I'd like to, just for a minute, thank NBC. Last night's comedy lineup was… funny. I didn't laugh out loud a lot, but I did once or twice, and I certainly felt a little jubilant watching the shows. Maybe it was just a little nitrogen narcosis from practicing my scuba diving a little earlier in the evening, but I don't think so (my understanding is that nitrogen narcosis disappears as soon as one goes to a lesser depth).
My Name is Earl didn't feature the titular Earl waking up from his coma, but it managed to be funny nonetheless. The vast majority of the episode took place in the past, when Earl was still in his “very bad things” phase. His father, played by the funny Beau Bridges (who knew?) was present and remembering just how Earl ruined his vacation to American Samoa by stashing a duffel bag full of Mendocino Greeno in his house. While I don't advocate the smoking of Mendocino Greeno (or any of its close relations), simply having it present apparently does make for funny television.
Funnier still was The Office, which is one of the few shows on television that has successfully been able to negotiate the pitfalls of having a will they/won't they romance go to the will they side and, hopefully, stay there. Now that Jim and Pam are together the whole thing feels so… right. That could be because we've known that they were always really together in their souls even if they weren't together in their lives. It makes the transition to actual romance go smoothly. Plus, so much of the best comedy on the show has always come from the two of them working together against someone else, and having their relationship succeed doesn't preclude those comic gems.

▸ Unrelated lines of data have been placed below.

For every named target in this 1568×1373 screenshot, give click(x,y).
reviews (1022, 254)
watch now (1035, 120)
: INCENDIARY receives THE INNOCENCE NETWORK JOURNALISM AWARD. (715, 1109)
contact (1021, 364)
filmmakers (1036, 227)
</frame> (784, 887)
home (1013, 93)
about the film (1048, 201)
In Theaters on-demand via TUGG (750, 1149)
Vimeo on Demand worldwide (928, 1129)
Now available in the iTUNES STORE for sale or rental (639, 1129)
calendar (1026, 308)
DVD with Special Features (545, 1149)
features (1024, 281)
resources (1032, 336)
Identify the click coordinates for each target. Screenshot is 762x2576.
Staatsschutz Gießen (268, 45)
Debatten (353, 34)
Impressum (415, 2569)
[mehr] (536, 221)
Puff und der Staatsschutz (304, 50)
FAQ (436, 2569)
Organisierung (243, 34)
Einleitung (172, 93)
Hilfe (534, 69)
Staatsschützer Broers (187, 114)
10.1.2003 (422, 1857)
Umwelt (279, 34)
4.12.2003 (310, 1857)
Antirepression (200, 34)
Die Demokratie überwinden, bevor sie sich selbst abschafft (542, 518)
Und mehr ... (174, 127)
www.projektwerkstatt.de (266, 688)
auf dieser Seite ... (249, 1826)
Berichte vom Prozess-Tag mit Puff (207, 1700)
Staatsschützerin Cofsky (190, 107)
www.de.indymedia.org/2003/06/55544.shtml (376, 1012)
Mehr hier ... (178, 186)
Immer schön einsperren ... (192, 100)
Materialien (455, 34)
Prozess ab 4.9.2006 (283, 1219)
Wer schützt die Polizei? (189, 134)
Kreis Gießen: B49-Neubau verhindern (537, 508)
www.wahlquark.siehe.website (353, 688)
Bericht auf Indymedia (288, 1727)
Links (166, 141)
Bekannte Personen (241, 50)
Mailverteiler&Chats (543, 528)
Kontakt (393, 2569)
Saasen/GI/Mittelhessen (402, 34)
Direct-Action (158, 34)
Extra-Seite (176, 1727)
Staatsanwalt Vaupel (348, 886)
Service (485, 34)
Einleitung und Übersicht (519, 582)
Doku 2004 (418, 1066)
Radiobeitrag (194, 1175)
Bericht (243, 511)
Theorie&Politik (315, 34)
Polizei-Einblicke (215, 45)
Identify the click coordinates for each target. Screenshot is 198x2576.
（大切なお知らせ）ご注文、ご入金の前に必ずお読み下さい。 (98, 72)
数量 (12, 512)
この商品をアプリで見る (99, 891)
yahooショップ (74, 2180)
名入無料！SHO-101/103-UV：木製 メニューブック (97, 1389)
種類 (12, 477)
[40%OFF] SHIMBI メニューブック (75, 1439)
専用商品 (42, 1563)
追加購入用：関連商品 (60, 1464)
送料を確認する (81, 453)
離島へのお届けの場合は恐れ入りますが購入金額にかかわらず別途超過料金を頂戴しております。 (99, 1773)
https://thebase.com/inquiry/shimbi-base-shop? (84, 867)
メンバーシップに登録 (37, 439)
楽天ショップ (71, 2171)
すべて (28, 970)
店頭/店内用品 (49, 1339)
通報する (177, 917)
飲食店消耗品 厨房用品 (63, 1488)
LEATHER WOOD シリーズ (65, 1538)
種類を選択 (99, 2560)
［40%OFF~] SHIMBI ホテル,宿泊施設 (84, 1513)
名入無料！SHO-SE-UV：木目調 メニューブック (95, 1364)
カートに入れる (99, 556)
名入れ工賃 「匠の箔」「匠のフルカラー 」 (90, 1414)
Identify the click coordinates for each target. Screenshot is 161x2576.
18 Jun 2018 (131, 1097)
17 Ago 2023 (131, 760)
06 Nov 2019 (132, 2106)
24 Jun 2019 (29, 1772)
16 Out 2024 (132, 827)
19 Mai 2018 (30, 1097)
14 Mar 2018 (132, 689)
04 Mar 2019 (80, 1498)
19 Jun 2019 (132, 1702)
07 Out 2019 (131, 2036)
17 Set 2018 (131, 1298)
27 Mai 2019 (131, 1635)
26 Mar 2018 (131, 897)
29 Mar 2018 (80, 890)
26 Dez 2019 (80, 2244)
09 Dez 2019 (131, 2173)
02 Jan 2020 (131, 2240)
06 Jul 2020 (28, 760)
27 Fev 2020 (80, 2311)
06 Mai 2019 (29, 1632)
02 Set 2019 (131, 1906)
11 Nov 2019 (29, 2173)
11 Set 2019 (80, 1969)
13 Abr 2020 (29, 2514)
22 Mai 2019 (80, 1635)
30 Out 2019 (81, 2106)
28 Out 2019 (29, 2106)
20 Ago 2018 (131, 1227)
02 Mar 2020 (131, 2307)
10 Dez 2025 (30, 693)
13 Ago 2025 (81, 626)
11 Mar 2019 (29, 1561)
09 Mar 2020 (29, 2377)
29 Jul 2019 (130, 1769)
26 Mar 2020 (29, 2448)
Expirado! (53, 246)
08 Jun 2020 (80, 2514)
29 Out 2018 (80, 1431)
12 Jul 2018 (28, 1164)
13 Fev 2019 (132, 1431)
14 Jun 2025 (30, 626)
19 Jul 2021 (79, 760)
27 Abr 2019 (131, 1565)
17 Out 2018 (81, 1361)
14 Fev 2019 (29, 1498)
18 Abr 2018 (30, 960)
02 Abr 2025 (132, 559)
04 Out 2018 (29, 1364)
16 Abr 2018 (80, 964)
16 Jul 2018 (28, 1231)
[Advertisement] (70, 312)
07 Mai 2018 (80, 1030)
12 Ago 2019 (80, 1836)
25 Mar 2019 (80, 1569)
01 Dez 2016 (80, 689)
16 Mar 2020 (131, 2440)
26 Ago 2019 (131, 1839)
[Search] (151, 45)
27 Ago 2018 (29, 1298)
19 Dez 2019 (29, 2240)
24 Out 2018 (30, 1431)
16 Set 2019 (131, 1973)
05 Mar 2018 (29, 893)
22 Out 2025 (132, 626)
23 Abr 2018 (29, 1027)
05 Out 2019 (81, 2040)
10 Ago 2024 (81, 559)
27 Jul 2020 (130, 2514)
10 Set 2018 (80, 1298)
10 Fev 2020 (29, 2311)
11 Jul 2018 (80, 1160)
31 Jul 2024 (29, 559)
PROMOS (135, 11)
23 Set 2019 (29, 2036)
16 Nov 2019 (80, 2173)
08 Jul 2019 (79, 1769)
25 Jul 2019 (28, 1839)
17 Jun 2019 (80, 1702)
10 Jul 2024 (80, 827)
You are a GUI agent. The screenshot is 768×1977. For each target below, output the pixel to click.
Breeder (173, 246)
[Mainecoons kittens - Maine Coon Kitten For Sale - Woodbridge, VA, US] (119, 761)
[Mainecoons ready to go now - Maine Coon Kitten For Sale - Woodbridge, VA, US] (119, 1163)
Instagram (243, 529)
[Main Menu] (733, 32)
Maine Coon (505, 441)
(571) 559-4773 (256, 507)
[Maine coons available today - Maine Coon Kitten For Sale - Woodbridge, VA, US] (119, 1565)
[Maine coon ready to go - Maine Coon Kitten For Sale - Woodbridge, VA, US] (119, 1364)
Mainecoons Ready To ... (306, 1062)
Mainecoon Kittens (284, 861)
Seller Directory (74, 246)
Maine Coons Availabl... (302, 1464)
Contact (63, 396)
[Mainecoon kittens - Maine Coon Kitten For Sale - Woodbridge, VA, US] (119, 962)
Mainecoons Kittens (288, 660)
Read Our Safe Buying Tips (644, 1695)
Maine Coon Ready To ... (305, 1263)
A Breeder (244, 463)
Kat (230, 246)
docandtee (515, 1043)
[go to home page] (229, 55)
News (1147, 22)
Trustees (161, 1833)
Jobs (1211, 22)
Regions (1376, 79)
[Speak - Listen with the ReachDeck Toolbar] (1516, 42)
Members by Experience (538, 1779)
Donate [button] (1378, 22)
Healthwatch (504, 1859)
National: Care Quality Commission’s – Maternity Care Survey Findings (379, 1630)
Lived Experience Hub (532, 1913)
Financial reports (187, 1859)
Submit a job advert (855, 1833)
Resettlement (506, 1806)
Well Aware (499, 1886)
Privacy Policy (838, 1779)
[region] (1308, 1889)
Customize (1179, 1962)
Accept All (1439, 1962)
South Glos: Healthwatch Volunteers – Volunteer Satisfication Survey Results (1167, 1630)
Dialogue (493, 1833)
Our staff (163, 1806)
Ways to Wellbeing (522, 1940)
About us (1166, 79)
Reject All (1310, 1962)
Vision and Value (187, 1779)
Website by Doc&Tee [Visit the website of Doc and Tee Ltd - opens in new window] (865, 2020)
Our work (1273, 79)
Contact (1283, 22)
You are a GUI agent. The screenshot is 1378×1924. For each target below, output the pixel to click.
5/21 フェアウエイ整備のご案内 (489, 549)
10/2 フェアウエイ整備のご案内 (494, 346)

And then, Scrubs… ah, Scrubs. It's a show that I've always watched; in fact, I remember watching the pilot for the show back when I was interning on a studio lot one summer. From the first time I saw it I knew that I would continue to watch the show for the course of its run. I do, however, now feel like the show has run its course. There are babies running all over the hospital, Kelso needs to retire, and Cox hasn't had a good outburst in about a season. J.D. and Turk talking every week about how they're older now and have to grow up isn't the same as the two of them actually growing up, and their having children hasn't changed them either (even if they give some lip service to saying that it has).
NBC has said the show won't be back on their network next fall, but there is still some talk of ABC salvaging the show for another season. It's produced by ABC Studios, so that does make some sense, but I can't think of an historical example of a show, late in its run, changing networks and becoming a massive hit. If it ends up on ABC, I can't imagine it'll be there for more than a season and for any other reason than to fill a timeslot and sell another season's worth of DVDs. Don't mistake me, I'll be sad to see Scrubs disappear from television and it upsets me that if this is their final season it wasn't a full one, but if it goes to ABC I'm worried it'll just have the feeling of them staying at the party too long.
So, prove me wrong. I'd love someone to stand up and explain to me how it'll be pure genius to have the show come back on a different network next year.